Beginning with the line that contains "This screenshot has height=1038, width=2576.", transcribe every line through the end of the entries exactly as written, and reproduce nothing else.

───── Record extracts ─────

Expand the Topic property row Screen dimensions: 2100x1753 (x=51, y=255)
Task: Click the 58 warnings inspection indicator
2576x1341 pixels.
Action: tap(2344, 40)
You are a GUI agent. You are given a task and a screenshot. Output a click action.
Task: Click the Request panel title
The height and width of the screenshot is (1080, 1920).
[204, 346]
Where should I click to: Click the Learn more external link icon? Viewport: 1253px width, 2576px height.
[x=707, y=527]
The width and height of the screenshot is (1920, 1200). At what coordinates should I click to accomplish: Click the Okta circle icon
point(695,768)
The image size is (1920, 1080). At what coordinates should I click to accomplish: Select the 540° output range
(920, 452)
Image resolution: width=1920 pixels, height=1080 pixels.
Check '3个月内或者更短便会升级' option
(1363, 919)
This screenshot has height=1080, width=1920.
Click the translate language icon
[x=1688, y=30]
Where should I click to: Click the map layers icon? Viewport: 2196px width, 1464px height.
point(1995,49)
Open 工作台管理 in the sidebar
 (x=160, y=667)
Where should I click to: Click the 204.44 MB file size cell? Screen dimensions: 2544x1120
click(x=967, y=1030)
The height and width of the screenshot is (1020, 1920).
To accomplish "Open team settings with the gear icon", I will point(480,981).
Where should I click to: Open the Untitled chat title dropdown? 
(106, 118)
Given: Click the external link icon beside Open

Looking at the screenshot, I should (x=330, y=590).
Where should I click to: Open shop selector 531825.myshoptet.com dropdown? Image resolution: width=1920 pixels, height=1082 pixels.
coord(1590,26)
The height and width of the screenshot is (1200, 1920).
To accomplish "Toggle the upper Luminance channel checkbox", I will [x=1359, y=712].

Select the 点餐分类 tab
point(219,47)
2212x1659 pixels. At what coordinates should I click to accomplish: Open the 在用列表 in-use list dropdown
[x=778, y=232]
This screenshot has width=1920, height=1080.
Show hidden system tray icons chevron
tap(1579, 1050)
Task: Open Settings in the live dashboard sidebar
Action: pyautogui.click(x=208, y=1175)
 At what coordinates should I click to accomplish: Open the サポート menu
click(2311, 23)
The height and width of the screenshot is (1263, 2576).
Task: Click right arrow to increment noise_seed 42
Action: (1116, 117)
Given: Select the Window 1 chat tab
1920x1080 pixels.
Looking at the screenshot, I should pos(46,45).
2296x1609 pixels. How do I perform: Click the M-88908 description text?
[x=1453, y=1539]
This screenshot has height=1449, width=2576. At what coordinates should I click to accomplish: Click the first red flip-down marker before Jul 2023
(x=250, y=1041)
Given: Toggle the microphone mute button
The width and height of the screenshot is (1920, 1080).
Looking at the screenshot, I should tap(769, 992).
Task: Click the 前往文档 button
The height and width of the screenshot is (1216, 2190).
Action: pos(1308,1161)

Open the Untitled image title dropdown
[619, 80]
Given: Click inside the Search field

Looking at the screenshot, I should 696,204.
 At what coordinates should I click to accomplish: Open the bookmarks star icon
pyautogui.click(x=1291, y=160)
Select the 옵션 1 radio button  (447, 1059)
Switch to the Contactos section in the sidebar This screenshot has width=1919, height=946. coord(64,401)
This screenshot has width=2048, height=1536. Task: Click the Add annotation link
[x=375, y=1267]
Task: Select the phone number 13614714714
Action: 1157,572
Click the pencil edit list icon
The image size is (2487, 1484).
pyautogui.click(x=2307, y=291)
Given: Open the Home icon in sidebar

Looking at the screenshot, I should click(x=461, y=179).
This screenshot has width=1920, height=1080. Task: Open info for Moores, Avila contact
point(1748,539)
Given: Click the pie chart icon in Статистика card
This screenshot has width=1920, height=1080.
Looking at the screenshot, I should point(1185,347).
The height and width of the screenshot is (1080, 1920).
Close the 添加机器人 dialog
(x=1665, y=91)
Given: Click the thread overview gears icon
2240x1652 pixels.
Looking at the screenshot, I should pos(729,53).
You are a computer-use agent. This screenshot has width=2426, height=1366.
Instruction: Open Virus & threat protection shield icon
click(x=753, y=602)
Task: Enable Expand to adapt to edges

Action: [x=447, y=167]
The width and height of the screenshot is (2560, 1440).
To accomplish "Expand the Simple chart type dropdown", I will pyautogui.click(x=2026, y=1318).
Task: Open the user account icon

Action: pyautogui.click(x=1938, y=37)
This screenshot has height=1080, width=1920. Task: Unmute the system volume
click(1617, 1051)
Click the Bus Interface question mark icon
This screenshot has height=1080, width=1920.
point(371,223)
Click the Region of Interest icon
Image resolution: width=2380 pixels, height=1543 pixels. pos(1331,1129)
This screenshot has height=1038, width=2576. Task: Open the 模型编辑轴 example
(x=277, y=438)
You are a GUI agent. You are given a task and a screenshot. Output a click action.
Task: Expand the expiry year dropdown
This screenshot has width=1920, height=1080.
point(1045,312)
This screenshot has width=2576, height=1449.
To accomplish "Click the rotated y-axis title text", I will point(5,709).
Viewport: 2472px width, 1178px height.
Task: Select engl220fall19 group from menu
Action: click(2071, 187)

─────

### Solution for this exercise
This screenshot has height=1038, width=2576. Task: Open the 模型编辑轴 example
(x=277, y=438)
You are a GUI agent. You are given a task and a screenshot. Output a click action.
Task: Expand the expiry year dropdown
This screenshot has width=1920, height=1080.
point(1045,312)
This screenshot has width=2576, height=1449.
To accomplish "Click the rotated y-axis title text", I will point(5,709).
Viewport: 2472px width, 1178px height.
Task: Select engl220fall19 group from menu
Action: click(2071, 187)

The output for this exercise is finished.